* Exercise aim: In the data that follows, find each line containing "Designer" and copy it.

Data excerpts
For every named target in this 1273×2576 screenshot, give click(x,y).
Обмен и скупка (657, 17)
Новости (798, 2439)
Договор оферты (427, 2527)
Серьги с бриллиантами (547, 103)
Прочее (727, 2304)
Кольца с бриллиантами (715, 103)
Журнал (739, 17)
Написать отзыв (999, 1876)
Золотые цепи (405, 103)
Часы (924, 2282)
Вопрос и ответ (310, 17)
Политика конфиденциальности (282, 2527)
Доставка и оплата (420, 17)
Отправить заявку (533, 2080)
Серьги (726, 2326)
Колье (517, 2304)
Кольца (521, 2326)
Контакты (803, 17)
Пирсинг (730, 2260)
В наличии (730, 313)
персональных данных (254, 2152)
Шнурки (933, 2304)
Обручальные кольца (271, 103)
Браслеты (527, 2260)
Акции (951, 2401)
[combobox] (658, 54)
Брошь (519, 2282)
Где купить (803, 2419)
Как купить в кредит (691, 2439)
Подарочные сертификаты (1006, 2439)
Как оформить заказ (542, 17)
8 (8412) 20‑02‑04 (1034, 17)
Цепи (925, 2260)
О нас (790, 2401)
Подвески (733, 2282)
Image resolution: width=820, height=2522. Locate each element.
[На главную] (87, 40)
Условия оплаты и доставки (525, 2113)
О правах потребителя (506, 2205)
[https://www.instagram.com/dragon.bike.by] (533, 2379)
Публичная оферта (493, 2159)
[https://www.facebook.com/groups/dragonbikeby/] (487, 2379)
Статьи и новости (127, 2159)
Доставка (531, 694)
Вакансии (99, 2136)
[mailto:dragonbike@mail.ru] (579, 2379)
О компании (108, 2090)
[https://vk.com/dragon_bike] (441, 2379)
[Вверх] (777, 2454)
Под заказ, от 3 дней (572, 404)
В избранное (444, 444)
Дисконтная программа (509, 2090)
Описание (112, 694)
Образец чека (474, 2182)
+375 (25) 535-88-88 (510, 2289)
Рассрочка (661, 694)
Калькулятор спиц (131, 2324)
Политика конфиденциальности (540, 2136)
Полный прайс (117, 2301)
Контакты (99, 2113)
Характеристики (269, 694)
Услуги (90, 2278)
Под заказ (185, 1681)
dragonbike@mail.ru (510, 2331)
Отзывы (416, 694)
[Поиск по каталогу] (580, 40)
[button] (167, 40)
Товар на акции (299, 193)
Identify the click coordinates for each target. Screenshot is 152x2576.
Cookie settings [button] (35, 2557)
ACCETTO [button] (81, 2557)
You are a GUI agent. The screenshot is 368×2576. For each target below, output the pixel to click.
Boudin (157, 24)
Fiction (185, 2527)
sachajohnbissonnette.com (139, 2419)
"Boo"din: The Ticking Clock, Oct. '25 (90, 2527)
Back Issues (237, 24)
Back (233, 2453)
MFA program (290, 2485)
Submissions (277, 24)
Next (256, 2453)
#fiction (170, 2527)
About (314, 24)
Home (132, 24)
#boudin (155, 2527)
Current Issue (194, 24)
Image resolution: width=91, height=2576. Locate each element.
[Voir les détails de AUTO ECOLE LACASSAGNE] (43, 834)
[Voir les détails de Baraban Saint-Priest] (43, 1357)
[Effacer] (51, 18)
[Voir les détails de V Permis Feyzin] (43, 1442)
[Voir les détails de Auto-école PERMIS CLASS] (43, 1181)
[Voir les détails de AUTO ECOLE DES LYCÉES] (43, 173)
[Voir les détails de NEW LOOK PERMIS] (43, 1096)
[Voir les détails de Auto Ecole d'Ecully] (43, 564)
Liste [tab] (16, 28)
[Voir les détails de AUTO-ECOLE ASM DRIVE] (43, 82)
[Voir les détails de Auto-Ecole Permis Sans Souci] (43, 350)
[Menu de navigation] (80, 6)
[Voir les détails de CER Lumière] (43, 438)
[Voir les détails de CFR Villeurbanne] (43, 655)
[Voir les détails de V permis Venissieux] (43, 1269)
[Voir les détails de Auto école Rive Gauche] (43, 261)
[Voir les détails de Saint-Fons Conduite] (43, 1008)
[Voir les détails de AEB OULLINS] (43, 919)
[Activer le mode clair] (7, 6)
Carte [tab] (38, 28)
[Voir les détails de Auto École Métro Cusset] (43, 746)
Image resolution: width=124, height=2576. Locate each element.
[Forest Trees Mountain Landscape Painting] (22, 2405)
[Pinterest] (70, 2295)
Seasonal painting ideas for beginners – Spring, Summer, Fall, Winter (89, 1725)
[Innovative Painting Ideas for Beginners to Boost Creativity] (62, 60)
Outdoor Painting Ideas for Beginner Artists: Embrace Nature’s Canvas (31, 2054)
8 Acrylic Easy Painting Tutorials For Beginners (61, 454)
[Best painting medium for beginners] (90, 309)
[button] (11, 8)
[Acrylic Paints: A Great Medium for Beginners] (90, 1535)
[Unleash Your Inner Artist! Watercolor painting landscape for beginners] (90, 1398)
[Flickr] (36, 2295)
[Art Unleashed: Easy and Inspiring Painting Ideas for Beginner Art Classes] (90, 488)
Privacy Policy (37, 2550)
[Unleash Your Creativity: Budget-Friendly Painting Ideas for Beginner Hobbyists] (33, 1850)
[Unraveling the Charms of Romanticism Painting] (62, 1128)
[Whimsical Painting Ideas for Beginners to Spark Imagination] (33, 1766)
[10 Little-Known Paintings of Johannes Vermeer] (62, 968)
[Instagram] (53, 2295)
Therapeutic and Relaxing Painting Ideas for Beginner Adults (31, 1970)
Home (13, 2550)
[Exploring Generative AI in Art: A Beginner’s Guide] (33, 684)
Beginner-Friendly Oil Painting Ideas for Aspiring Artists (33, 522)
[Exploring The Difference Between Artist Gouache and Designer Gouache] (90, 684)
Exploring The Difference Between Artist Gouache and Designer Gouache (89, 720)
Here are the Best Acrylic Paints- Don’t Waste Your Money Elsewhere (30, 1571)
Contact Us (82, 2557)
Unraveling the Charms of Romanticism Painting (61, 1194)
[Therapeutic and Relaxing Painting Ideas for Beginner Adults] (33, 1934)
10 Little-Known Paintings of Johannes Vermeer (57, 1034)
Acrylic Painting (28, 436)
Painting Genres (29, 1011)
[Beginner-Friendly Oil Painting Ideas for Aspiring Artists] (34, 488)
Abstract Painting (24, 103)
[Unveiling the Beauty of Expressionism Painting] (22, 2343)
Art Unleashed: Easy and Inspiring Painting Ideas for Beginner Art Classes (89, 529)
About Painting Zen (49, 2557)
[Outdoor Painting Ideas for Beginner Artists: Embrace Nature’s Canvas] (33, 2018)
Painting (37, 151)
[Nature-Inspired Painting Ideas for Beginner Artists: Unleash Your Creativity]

* Result for this task:
[Exploring The Difference Between Artist Gouache and Designer Gouache] (90, 684)
Exploring The Difference Between Artist Gouache and Designer Gouache (89, 720)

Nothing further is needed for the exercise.